Sie müßten sich ein zweites Tschernobyl ausdenken.

Genau. Aber den Super-GAU darf man nicht spielen. Oder man müßte Klaus nach Brockdorf schicken und das Ding stillegen lassen. Kann man aber auch nicht. Das ist alles jenseits unserer dramaturgischen Möglichkeiten. Dabei braucht man für die Geschichten mehr als trockene, theoretische Dialoge.

Beim Thema Tierschutz haben Sie Klausi immerhin in einen Schlachthof geschickt.

Dieser Filmausschnitt war mir noch viel zu kurz! Aber vielleicht war sogar das für viele Zuschauer schon viel zu brutal.

Jetzt möchte ich noch mal wissen, wie gut Sie sich eigentlich in der „Lindenstraße“ auskennen. Also, drei Fragen. Erstens: Wie oft hat Else Kling in den zehn Jahren im Lotto gewonnen?

Einmal?

Falsch, zweimal.

Tatsächlich?

In welchem Stockwerk wohnen die Sperlings?

Da kenn' ich mich aus! Dritter Stock links.

Richtig. Und wann hat Mutter Beimer Geburtstag?

Im August.

Nein. Im März.

Sind Sie da sicher?

Absolut. Am 24. März 1940. So steht es im „Amtlichen Lindenstraßenbuch“.

Wissen Sie, woran das liegt? Wir haben das Datum zwischenzeitlich geändert.

Sie ändern so mir nichts, dir nichts ein Geburtsdatum?!

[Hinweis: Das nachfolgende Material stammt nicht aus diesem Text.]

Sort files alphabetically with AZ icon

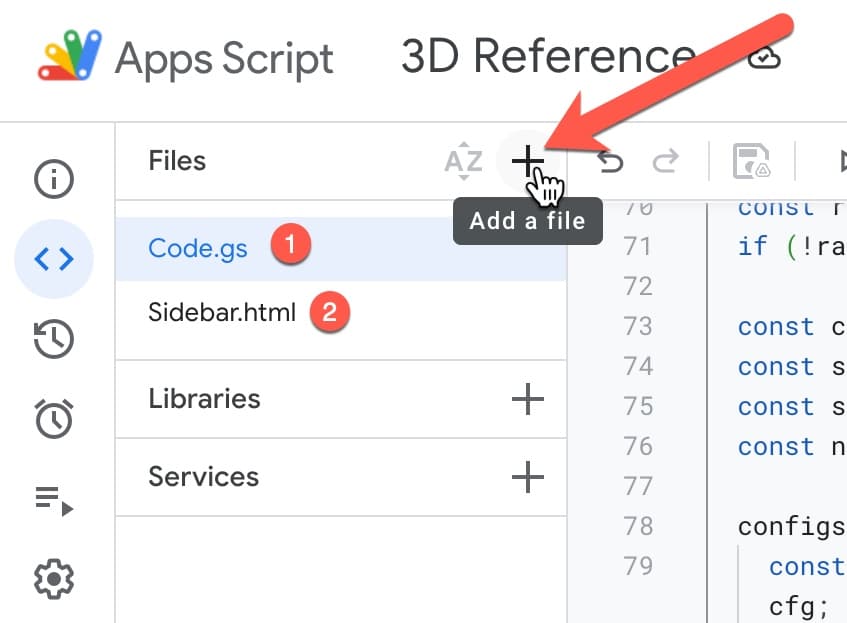click(463, 161)
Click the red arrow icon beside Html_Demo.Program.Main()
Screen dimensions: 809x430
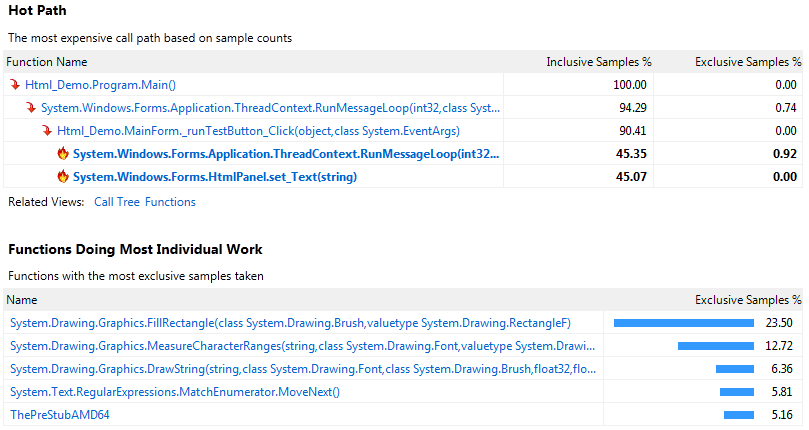pyautogui.click(x=15, y=85)
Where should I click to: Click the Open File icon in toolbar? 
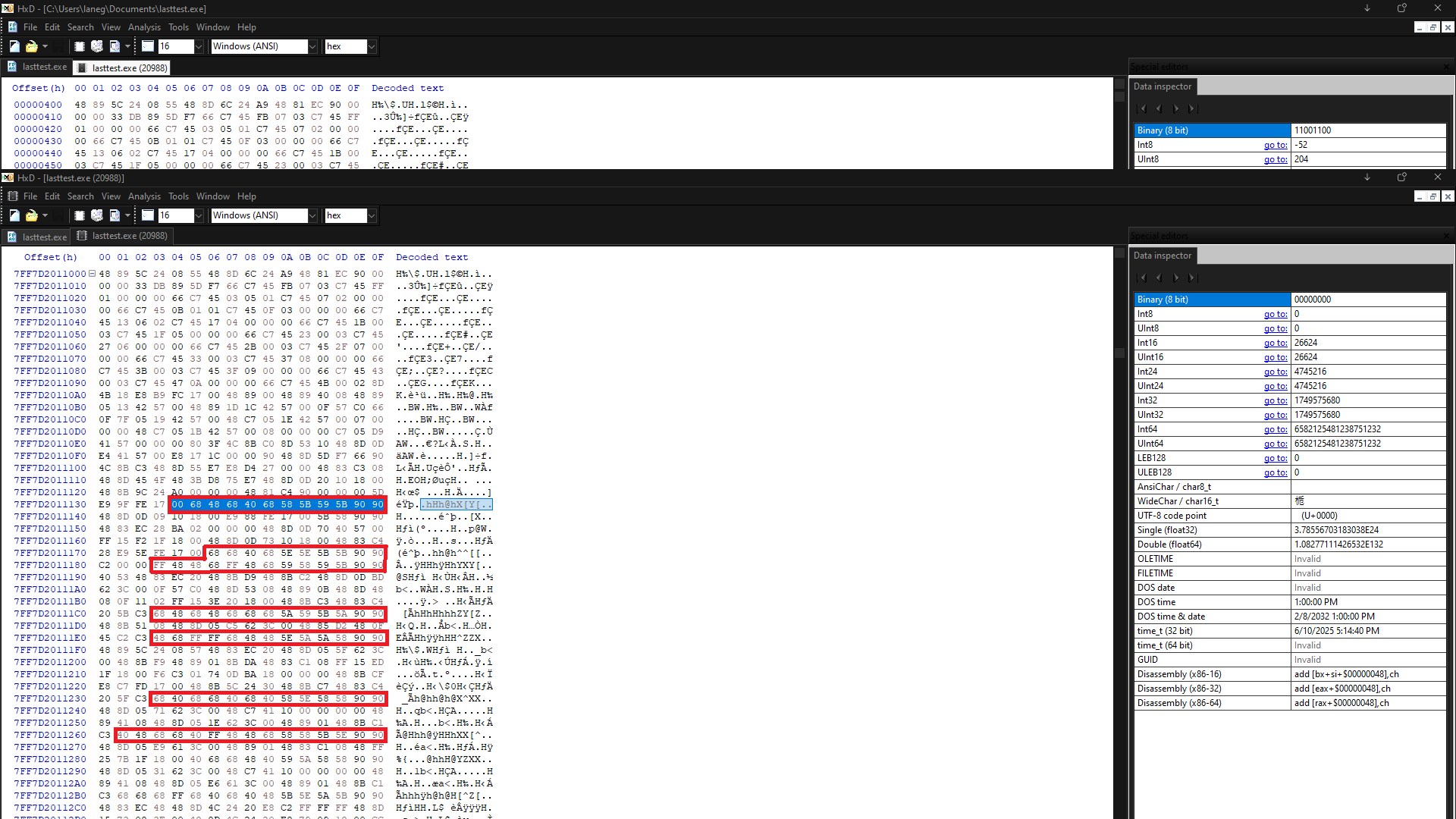tap(31, 46)
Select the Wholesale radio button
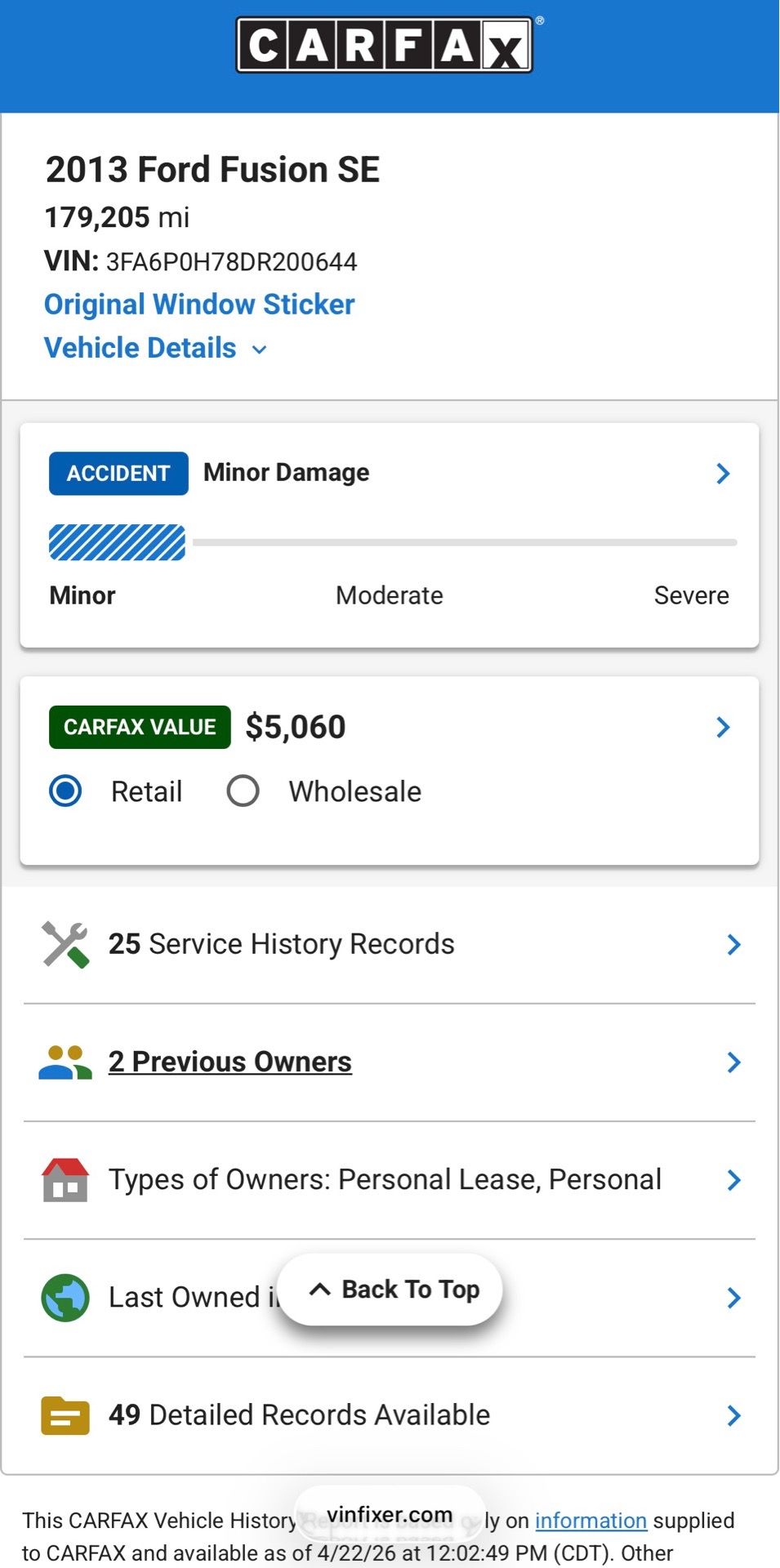This screenshot has width=780, height=1568. (x=243, y=791)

Das Datum hatte der Dramaturg schon vor Drehbeginn festgelegt. Für August. Und dann wollten wir eine Geburtstagsfeier zeigen, und das paßte zeitlich nicht. Und da haben wir dann einfach beschlossen, daß sie eben im März Geburtstag hat. März sagten Sie doch, oder?

Ja, März.

Na, das wird dann schon stimmen.

Sie schummeln also. Annas Schwangerschaft hat ja auch zwei Monate zu lange gedauert. Und in Onkel Franz' „Sperlingsruh“ fehlen übrigens die Dachschrägen.

Aber im vierten Stock gibt es doch Wohnungen. Das weiß ich genau.

Ja, aber keine Dachschrägen.

Soll ich Ihnen was sagen? Das ist mir noch nie aufgefallen.